Given request: Rewrite the passage of the conductor's biography starting with "Milton is known" and going on through "Göttinger Symphonie Orchester.", putting "Croatian Radiotelevision Symphony Orchestra" wherever "Croatian Chamber Orchestra" appears.

Source excerpt:

·····

Nicholas Christopher Milton  (born 1967 in Sydney) is an Australian conductor and violinist.

Career
Milton studied violin with Gillian McIntyre, Robert Pikler and Harry Curby, graduating from the Sydney Conservatorium of Music.  He accepted a scholarship at Michigan State University, where he studied violin, conducting, music theory, and Eastern philosophy. He lectured at Boston University and the Juilliard School, and was artist-in-residence at the City University of New York.

Milton is known for his work as chief conductor of the Canberra Symphony Orchestra and Willoughby Symphony in Australia, and the Orchestra of the State Theater of Saarland (Saarländischen Staatstheater) in Germany. He is Permanent Guest Conductor of the Zagreb Philharmonic Orchestra and is principal conductor of the Croatian Chamber Orchestra. Since 2018 he has been Artistic Director and Chief Conductor of the Göttinger Symphonie Orchester.

Prior to his career as a conductor, Milton was concertmaster of the Adelaide Symphony Orchestra and violinist for the Macquarie Trio, performing with pianist Kathryn Selby.

Awards and honours
Milton's awards include the Queen Elizabeth Silver Jubilee Award, the New York Master's Award in Conducting, and the Gold Medal from the Sleider International Violin Competition.

·····

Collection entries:
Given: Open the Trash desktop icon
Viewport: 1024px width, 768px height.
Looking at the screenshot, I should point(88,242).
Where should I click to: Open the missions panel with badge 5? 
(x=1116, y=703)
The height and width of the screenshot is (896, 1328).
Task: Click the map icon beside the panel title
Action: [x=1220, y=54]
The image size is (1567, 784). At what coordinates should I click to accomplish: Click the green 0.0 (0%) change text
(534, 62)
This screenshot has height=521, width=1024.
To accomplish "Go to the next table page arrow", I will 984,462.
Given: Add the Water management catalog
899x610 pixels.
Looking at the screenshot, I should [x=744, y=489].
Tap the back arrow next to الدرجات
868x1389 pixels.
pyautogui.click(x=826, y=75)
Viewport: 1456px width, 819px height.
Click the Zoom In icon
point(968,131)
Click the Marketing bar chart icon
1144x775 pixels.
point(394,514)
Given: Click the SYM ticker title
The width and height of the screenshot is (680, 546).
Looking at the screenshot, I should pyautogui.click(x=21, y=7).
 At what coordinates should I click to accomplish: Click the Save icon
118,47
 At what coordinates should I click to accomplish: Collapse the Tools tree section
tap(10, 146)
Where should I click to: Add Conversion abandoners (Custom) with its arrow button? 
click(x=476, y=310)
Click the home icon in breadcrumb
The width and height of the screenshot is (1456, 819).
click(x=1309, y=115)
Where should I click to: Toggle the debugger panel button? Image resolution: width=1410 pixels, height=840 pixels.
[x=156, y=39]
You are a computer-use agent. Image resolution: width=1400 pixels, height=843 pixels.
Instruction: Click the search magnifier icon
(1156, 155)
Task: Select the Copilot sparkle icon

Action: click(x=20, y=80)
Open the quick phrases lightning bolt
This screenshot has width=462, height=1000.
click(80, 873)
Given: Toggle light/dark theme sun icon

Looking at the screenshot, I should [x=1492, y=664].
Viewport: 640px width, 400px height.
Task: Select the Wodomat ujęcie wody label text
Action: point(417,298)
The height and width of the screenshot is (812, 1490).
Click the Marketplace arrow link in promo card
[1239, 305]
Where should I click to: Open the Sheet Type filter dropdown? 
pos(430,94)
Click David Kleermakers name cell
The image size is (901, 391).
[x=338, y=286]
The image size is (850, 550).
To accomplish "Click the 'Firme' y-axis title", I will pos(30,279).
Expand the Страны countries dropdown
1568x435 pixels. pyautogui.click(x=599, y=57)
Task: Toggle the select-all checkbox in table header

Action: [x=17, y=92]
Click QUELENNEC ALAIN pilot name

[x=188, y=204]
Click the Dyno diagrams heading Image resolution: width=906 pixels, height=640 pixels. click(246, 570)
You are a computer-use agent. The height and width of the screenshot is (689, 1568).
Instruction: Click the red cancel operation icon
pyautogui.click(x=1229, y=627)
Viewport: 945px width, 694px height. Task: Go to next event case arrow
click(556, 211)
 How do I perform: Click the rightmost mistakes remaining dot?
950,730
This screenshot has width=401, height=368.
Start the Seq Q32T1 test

·····

Output for this exercise:
Milton is known for his work as chief conductor of the Canberra Symphony Orchestra and Willoughby Symphony in Australia, and the Orchestra of the State Theater of Saarland (Saarländischen Staatstheater) in Germany. He is Permanent Guest Conductor of the Zagreb Philharmonic Orchestra and is principal conductor of the Croatian Radiotelevision Symphony Orchestra. Since 2018 he has been Artistic Director and Chief Conductor of the Göttinger Symphonie Orchester.